A cut tap and a roll tap both create a thread but in a distinctive fashion. Like their names show, cut taps cut-removing the material as it sets up a thread, and roll taps (also known as a forming tap) form the material into a thread but without jettisoning any material. The thread quality produced with these two different tools is dimensionally identical but structurally different. Since the roll taps create a thread without removing any stock from a material, it is able to make a more structurally sound thread. With that being said, a roll tap is not always superior to a cut tap. Forming taps and cut taps are often material specific. Roll taps have numerous advantages over cut taps that will make you want to use them more often. For one, they don’t make any chips. The roll tap creates a thread into a hole with pressure as opposed to cutting a thread.

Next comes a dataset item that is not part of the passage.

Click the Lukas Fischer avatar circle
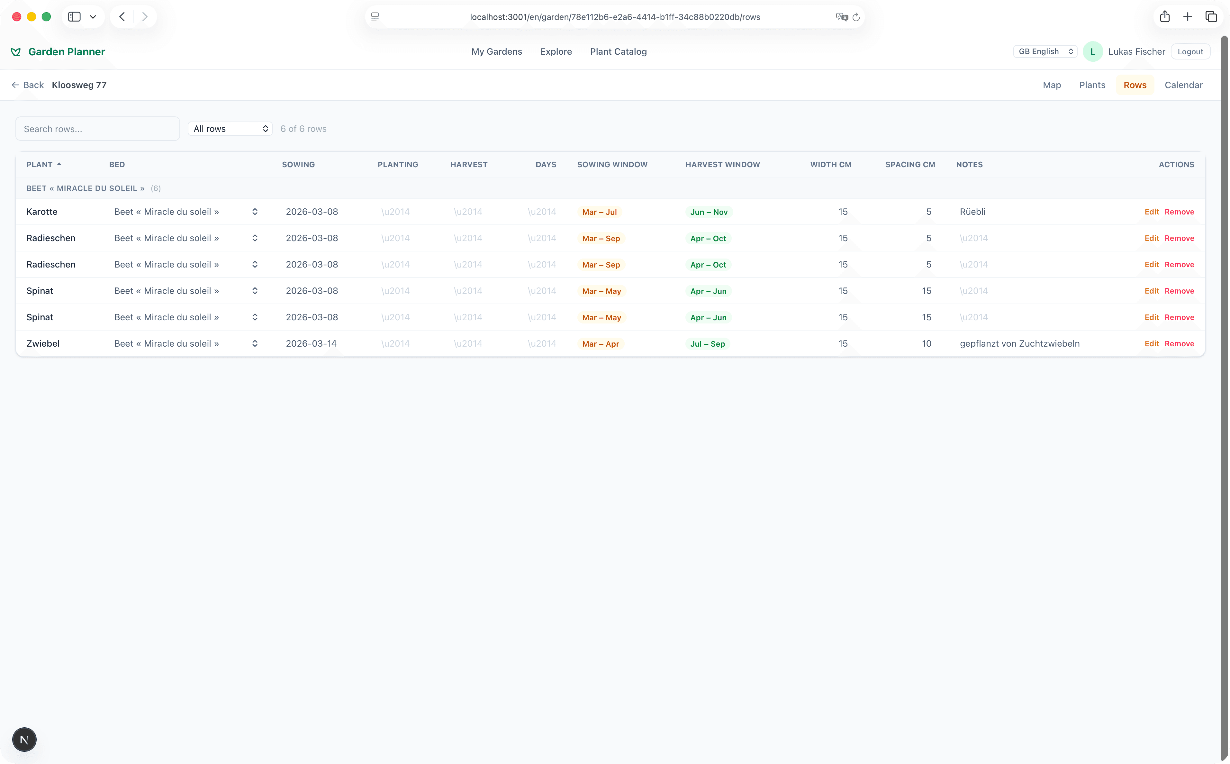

Roll taps are more solid and will last longer than cut taps. This will decrease the production lead time and reduce the general cost in the long run, as fewer taps are to break inside the parts. Not only will everything be stronger, but also you can run at faster speeds, substantially diminishing cycle times. Owing to the higher pressure on the tool and part hole, the roll tap requires some better coolant or oil with high lubricity. If your coolant isn’t good enough, the tap will have to work harder to form the threaded hole and eventually will disintegrate.
You need something with better lubricity that will cut down the load on the tool. In addition, if your countersink isn’t enormous enough, the first thread will be pushed up above the material’s surface and will give rise to interference if it’s a mating part. Besides that, there really isn’t much else to criticize about roll taps. Sometimes you just have to experiment until you discover what works the best. If your tap keeps malfunctioning, change it up with various speeds, coolant, or a different tap.
The two threading methods tap holes distinctively, but they also have a load of other differences, starting with the kind of thread each method makes.
Rolling taps are less versatile than cutting taps and can be utilized with more materials. When machinists use rolling taps, they can only use the process on aluminum, soft steel, and nonferrous metals. But machinists will have an unlimited selection of the materials when they decide to cut taps.
Many machinists agree that rolled threads are more formidable than cut threads, according to Balax. Rolling threads are stronger because the grain flow of materials is squashed at the crest and root of the thread form. In addition, rolling taps have a relatively longer tool life; they tend to last more than five times longer than regular cutting taps. Cutting taps and rolling taps both have advantages and downsides from stronger threads to greater compatibility. But it’s the machinist who decides which tapping style to use based on the job at hand.
● High efficiency and longer tool durability. The configuration of the lobes on the crests of the tap threads enables high-speed tapping possible and extends tool life in contrast with cutting taps. The additional tap surface treatment, such as OX, Ni, TiN, and TiCN allows the tools to expand the life more than five times over the cutting taps that are uncoated.
● Roll taps produce an excellent pitch diameter well within the class of fit of the pitch diameter tolerances. The material deformation process produces internal threads with a good surface finish and accurate pitch diameter.
● The control of the holes sizes before roll tapping must be held to a closer tolerance than that of cutting taps.
● The maximum deviation of the hole sizes for roll tapping should be less than 5 percent of the pitch.
● The flute-less design enables a larger core diameter cross-section on a tap. There is no problem with chip jamming with a cutting tap. This makes roll taps very strong against tapping breakage.
● Generally speaking, roll taps are more rigid and stiff than cutting taps because of the differences in their design.
● When using roll taps the tapping torque is two to three times larger than that of cutting taps.
Roll tapping needs a larger drill than a typical drill size for a cut tap. This larger hole is generated to enable room for the material to flow to create the minor diameter of the thread. Roll tapping is usually employed in stainless steel, steel, light metal alloys, and non-ferrous materials.
Tapping via roll tapping is suitable for materials with tensile strength less than 1,200 N/mm2 and fracture strain of 5 percent or less. If a continuous chip is created when drilling using unwritten rules, the material may be pliable enough as a candidate for roll tapping the threads. Nevertheless, suitable materials react to roll tapping in various ways.